[[ Information, beginning ]]

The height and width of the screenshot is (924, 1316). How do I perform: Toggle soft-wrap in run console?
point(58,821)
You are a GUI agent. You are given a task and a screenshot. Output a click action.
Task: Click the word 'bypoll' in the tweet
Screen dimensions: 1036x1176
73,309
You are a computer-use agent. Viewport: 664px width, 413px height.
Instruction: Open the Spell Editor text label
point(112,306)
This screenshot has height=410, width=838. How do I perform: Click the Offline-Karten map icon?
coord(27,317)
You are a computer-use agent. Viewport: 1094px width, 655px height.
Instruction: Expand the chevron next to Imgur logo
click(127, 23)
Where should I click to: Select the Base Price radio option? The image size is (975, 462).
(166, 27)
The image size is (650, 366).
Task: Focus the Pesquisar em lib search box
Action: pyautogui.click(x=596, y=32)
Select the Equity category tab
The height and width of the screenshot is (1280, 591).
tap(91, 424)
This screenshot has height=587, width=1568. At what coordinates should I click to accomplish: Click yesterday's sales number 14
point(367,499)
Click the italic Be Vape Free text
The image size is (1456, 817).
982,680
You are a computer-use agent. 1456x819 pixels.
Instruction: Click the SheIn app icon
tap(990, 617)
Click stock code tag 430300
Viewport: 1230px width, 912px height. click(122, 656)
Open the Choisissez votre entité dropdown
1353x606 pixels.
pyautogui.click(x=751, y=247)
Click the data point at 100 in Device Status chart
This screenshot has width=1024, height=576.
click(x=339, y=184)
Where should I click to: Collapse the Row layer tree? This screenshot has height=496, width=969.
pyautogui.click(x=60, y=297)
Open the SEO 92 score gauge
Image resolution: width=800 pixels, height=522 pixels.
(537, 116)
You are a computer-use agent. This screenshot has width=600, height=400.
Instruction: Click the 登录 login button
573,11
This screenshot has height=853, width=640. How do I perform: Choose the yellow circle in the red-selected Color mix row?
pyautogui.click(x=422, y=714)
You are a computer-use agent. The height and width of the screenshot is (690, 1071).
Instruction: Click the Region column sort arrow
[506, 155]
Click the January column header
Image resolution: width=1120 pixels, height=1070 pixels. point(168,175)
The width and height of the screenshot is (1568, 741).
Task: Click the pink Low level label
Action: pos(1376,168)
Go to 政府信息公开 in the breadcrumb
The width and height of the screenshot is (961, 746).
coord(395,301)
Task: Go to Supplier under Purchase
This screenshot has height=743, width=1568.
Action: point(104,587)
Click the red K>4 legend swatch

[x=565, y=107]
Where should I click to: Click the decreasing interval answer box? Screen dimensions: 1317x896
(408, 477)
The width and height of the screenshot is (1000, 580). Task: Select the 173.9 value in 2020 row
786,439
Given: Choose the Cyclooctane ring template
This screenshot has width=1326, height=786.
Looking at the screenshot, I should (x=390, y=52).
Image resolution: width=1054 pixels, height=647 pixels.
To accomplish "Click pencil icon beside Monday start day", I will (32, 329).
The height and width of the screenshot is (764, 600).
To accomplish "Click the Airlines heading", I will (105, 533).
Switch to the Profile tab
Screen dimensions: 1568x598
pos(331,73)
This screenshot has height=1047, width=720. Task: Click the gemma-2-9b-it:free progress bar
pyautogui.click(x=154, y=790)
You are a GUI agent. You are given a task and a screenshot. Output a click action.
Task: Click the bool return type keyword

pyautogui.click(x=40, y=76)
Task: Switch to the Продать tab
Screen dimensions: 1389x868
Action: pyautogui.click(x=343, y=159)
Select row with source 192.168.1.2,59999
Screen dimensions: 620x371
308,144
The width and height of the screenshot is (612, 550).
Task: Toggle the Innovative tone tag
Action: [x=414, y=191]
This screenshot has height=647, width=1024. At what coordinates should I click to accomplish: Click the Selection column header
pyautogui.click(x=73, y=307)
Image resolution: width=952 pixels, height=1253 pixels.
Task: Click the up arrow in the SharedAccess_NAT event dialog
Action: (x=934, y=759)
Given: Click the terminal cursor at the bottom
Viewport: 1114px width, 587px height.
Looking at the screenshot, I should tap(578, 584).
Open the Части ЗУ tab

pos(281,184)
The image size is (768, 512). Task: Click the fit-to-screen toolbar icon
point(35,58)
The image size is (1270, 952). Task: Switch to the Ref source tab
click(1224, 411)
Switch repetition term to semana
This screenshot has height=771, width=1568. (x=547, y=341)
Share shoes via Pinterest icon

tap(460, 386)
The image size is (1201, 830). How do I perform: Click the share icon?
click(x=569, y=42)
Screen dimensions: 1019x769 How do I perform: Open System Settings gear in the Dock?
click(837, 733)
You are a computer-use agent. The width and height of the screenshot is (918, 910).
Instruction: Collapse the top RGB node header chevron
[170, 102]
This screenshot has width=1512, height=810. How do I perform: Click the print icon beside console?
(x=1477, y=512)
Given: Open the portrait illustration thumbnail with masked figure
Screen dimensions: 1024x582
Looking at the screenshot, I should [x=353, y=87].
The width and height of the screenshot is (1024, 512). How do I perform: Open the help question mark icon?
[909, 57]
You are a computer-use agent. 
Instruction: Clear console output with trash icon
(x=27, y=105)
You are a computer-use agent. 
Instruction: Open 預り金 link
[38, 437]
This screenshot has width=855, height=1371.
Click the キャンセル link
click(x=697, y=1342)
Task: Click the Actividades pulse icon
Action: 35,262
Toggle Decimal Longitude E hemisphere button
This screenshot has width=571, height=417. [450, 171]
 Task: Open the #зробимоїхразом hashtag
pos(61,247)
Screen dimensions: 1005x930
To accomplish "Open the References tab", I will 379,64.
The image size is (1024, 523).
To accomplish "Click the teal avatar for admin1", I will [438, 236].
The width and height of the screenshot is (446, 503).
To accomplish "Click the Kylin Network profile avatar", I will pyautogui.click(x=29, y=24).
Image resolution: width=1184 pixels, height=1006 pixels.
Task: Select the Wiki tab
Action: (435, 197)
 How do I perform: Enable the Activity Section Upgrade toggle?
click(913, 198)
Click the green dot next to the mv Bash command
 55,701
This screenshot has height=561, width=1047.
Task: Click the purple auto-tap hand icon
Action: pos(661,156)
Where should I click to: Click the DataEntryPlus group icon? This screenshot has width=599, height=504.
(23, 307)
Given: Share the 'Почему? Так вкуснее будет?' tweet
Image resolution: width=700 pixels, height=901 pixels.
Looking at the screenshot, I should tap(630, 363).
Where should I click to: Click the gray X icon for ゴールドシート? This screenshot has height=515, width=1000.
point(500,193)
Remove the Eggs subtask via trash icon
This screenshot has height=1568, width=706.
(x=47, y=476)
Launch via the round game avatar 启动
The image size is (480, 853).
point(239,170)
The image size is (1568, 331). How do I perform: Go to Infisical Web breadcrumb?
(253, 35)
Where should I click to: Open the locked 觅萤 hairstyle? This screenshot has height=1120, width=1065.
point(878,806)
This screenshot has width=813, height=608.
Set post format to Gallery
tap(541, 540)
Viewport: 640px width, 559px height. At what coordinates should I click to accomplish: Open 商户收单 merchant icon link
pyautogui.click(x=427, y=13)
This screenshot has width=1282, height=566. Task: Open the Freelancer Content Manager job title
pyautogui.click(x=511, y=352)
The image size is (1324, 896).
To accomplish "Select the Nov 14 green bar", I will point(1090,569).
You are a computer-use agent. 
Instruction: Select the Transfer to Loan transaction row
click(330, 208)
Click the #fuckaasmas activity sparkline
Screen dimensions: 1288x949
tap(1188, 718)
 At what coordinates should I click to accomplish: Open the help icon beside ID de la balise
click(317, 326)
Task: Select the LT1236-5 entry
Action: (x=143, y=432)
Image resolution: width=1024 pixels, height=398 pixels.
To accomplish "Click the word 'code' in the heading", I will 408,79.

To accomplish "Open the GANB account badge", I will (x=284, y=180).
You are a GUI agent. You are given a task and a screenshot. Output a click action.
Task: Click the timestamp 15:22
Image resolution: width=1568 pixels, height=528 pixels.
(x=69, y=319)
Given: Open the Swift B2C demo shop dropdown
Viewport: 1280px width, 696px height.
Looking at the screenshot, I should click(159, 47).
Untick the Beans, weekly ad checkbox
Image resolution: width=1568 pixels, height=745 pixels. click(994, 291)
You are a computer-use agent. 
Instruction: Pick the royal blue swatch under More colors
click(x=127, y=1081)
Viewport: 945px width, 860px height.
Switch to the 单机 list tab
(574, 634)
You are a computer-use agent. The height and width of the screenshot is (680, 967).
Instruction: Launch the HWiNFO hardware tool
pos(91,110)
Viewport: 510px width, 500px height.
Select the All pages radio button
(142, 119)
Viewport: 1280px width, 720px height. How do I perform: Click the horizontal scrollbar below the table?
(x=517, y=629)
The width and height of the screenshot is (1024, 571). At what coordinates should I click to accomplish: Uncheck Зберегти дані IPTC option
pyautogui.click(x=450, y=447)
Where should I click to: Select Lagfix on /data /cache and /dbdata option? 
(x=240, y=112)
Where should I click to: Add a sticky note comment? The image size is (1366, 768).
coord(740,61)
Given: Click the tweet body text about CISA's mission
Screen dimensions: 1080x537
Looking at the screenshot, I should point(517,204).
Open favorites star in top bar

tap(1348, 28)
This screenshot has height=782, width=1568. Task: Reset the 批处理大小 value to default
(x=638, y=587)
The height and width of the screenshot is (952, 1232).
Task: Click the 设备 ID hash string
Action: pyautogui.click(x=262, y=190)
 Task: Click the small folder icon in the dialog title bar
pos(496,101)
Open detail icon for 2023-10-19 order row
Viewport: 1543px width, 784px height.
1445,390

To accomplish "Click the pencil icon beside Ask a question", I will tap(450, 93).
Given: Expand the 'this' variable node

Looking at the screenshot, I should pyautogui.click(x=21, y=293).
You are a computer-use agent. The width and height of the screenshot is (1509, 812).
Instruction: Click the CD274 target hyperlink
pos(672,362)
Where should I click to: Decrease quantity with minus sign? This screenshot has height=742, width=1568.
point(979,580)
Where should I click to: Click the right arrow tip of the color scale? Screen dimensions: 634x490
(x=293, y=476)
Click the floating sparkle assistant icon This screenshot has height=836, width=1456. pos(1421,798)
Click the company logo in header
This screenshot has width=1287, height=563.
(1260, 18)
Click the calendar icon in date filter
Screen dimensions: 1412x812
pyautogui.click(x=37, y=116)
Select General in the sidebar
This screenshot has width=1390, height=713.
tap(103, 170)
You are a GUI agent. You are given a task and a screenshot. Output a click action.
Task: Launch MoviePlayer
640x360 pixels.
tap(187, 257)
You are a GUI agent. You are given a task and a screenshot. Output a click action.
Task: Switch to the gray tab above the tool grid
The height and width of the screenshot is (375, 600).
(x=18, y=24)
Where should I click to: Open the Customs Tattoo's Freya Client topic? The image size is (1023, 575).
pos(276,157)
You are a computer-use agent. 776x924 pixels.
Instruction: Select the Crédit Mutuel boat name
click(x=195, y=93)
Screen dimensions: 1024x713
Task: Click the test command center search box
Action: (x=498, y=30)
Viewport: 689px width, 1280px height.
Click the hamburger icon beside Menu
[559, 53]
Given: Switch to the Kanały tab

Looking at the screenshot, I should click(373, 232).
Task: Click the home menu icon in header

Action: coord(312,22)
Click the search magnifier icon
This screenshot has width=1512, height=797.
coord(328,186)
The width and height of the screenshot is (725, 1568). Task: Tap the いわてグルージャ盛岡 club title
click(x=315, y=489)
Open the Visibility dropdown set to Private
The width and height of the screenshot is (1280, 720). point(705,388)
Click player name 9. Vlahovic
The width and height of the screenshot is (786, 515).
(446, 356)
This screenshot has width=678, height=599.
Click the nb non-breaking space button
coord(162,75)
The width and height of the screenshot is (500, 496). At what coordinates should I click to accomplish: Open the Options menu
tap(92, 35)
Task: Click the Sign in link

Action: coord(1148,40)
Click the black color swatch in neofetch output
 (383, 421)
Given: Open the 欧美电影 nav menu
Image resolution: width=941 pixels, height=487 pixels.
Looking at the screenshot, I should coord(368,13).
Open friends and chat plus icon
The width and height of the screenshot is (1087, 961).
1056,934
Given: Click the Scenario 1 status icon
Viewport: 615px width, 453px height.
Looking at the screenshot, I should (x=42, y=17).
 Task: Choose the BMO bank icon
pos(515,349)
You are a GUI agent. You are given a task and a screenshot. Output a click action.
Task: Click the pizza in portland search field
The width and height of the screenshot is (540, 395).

[[ Information, end ]]

_Work instructions_:
Retype the records above, but only those lines that fall between the line containing "Where should I click to: Open the Customs" and the line containing "Given: Open the 欧美电影 nav menu", with both of those lines included, exactly as written.

_Written response_:
Where should I click to: Open the Customs Tattoo's Freya Client topic? The image size is (1023, 575).
pos(276,157)
You are a computer-use agent. 776x924 pixels.
Instruction: Select the Crédit Mutuel boat name
click(x=195, y=93)
Screen dimensions: 1024x713
Task: Click the test command center search box
Action: (x=498, y=30)
Viewport: 689px width, 1280px height.
Click the hamburger icon beside Menu
[559, 53]
Given: Switch to the Kanały tab

Looking at the screenshot, I should click(373, 232).
Task: Click the home menu icon in header

Action: coord(312,22)
Click the search magnifier icon
This screenshot has width=1512, height=797.
coord(328,186)
The width and height of the screenshot is (725, 1568). Task: Tap the いわてグルージャ盛岡 club title
click(x=315, y=489)
Open the Visibility dropdown set to Private
The width and height of the screenshot is (1280, 720). point(705,388)
Click player name 9. Vlahovic
The width and height of the screenshot is (786, 515).
(446, 356)
This screenshot has width=678, height=599.
Click the nb non-breaking space button
coord(162,75)
The width and height of the screenshot is (500, 496). At what coordinates should I click to accomplish: Open the Options menu
tap(92, 35)
Task: Click the Sign in link

Action: coord(1148,40)
Click the black color swatch in neofetch output
 (383, 421)
Given: Open the 欧美电影 nav menu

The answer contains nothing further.